3. Para Berlinguer - Partido Comunista, Andreotti - Presidente del Consiglio, Ingrao - Presidente Camera Deputati, Fanfani - Presidente del Senato, Piccoli - Presidente gruppo democristiano Camera Deputati, Zaccagnini - Segratario politico Democrazia cristiana: “Entre tantos telegramas que me chegaram transcrevo-te este ... pela acentuação que coloca no destino das gerações o qual seria com a nova proposta de lei desgraçadamente para sempre impedido: ‘ ... dada a sua especial sensibilidade, pedimos-lhe insistentemente que intervenha contra a nova grave proposta de lei do aborto que não respeita nem tutela minimamente a vida e a esperança do mais débil, desconhece o parecer do pai, mesmo quando legítimo, isola a mulher sem a ajudar, mesmo contra a sua família se é menor, favorecendo indiscriminadamente o seu abandono, deixando-a sózinha com os seus mêdos e fragilidades. Obriga a sociedade ... a participar ... nos repetidos infanticídios  contra toda a nossa antiga tradição e a convicção do direito e da medicina desde o direito romano e do juramento de Hipócrates até aos nossos dias. Assinado: Fioretta Mazzei’. Trata-se do próprio destino e ...das gerações vindouras .... Estamos por isso todos empenhados numa acção e responsabilidade comuns que nos torna solidários, para além de qualquer diferença, com as gerações vindouras. A consciência de tal responsabilidade seja a luz orientadora neste debate de importância vital, no qual se afirma a vida ou a morte das novas gerações. La Pira”

4. Para Andreotti, Presidente do Conselho de Ministros: “Volto a recomendar-te vivissimamente que faças o possível para que o aborto em Itália não se torne legal, o verdadeiro crime do século contra a lei de Deus ...La Pira”

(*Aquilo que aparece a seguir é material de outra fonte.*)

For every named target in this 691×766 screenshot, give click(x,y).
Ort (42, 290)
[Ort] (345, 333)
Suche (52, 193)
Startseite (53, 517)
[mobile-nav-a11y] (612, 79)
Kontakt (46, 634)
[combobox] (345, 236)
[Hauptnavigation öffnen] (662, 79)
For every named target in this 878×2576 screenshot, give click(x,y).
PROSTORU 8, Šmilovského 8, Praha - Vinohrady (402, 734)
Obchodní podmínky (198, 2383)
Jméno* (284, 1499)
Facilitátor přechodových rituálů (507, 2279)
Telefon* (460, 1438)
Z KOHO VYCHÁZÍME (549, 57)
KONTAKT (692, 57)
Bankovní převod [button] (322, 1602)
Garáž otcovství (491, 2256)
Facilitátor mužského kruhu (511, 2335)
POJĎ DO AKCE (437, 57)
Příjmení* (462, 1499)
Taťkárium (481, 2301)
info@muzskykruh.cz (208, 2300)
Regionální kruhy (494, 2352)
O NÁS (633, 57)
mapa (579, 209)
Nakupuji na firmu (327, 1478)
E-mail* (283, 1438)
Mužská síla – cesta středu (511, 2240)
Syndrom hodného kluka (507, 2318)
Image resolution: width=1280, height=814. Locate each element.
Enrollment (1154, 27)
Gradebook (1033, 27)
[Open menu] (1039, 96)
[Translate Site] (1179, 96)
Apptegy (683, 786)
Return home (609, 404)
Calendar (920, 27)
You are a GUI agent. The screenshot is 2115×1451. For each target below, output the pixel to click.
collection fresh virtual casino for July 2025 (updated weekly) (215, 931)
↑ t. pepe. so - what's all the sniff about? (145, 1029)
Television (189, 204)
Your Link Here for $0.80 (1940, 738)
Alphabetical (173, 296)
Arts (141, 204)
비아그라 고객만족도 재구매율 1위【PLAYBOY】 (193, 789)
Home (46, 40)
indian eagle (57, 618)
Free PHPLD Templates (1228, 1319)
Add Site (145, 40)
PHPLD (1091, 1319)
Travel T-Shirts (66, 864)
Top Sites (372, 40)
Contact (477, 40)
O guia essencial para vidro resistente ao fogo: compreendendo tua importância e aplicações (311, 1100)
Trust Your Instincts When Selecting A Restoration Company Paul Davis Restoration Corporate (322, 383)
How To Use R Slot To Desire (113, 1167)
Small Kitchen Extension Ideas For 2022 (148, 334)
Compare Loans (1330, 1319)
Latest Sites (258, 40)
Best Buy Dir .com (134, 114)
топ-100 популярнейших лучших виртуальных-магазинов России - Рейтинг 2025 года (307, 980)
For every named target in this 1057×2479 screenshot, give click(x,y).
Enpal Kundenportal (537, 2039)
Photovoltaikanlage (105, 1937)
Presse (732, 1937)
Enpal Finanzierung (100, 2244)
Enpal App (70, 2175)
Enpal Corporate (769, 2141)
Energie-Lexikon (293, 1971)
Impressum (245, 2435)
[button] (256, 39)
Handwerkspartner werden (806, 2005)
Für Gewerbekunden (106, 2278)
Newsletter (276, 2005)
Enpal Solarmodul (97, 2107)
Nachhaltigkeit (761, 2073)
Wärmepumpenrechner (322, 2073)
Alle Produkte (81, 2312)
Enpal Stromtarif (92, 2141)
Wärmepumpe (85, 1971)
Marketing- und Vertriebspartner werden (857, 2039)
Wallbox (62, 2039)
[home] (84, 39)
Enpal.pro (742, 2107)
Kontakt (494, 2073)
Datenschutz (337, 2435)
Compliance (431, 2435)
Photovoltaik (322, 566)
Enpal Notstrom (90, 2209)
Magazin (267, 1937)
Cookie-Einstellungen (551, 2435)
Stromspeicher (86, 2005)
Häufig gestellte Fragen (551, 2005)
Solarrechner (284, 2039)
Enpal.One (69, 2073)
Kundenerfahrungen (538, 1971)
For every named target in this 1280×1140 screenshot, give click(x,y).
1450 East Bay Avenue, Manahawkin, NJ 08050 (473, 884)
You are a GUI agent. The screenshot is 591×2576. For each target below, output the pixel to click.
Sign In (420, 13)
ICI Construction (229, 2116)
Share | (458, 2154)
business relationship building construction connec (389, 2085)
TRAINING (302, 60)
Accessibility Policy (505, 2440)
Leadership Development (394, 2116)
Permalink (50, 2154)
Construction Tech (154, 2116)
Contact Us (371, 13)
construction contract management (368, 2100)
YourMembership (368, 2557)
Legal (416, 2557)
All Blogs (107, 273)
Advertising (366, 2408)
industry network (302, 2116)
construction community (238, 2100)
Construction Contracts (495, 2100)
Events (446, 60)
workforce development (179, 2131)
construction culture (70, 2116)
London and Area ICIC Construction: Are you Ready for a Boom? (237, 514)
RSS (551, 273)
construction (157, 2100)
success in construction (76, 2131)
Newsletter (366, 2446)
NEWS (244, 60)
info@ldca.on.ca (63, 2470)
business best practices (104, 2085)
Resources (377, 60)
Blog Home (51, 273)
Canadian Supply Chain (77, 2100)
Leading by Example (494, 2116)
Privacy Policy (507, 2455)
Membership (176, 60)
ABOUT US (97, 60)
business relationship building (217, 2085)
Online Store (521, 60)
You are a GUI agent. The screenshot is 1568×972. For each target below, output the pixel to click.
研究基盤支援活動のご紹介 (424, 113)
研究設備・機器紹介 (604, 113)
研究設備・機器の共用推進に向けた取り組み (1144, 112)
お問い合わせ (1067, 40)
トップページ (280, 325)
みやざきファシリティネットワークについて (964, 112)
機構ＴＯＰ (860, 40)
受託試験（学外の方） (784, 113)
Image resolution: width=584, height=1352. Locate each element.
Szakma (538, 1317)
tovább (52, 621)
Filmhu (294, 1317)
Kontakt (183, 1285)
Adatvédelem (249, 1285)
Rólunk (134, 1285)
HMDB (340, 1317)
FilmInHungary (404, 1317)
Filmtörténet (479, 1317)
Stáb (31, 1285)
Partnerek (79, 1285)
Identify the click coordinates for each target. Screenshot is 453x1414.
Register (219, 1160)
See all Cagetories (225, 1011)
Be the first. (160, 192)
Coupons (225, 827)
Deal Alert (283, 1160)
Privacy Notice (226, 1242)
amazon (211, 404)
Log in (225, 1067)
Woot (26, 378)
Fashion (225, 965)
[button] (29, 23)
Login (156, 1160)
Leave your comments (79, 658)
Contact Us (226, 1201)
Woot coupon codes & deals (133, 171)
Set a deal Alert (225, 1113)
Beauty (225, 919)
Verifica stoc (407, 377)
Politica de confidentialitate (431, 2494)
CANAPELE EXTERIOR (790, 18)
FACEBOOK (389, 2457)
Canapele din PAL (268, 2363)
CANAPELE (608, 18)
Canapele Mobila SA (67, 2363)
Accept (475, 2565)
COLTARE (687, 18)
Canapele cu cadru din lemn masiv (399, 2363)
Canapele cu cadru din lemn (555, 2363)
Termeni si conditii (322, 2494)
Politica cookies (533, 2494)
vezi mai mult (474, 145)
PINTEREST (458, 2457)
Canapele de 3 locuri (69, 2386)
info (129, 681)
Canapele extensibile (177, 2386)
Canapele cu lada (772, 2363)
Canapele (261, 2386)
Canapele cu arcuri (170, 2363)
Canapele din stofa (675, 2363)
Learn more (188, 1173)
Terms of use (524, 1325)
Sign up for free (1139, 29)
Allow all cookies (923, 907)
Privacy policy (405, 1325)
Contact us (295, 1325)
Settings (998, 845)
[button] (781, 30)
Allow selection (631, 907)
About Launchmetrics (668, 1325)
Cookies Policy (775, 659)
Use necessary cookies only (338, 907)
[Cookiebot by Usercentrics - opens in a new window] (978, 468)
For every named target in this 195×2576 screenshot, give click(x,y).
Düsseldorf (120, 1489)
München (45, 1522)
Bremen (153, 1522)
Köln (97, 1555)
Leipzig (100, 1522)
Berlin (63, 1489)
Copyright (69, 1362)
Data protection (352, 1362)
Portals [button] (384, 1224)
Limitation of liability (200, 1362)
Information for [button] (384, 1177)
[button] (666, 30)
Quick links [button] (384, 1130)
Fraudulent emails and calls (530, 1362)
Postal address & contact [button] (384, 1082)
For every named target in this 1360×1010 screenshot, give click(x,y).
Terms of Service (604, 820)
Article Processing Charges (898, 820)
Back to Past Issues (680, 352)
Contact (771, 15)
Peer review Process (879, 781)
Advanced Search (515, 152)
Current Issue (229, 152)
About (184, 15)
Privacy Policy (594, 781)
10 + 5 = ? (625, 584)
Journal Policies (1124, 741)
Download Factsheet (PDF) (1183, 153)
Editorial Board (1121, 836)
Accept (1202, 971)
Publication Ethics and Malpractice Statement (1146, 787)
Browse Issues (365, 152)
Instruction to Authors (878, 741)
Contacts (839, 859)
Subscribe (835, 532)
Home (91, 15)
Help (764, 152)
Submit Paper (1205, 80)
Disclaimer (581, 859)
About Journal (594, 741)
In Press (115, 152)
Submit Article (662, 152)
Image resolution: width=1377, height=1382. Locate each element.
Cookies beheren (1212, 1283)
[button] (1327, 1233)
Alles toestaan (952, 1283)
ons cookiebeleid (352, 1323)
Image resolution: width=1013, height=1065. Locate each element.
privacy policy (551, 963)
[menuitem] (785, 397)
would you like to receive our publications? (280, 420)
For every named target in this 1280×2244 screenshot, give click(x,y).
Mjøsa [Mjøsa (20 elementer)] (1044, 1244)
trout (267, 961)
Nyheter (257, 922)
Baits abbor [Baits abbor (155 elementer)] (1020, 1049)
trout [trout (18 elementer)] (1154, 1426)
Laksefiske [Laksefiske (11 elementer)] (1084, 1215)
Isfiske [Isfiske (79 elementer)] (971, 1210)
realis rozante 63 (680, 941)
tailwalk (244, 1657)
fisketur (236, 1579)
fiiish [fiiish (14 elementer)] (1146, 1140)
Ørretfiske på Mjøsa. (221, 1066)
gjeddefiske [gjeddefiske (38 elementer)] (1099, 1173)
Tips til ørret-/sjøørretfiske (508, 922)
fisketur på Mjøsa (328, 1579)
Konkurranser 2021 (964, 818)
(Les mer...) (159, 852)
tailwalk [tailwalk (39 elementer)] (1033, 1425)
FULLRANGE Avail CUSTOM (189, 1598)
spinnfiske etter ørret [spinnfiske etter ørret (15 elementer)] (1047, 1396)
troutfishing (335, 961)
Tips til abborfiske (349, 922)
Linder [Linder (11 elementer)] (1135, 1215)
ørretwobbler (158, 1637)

5. “Caro Zaccagnini, deves opor-te com todas as tuas forças, com todas as forças dos jovens, para que este ‘crime do século’ não aconteça. Pode-se ficar indiferente a tal matança indiscriminada de inocentes? ... Peço-te de todo o coração que pressiones e se necessário que tomes forte decisões mas que não cedas. ...La Pira.” (13.01.1977).

6. “Caro Berlinguer, ... trata-se do tema terrível das crianças ameaçadas de morte com esta proposta de lei sobre o ‘aborto livre’ ... Pensei em escrever-te, certo de ser compreendido, sobre isto que foi justamente definido como o ‘crime do século’. Estou certo de que nem tu, nem todo o partido comunista querereis participar em decisões de tamanha gravidade que investem todas as gerações futuras! ... La Pira. ...” (12.01.1977).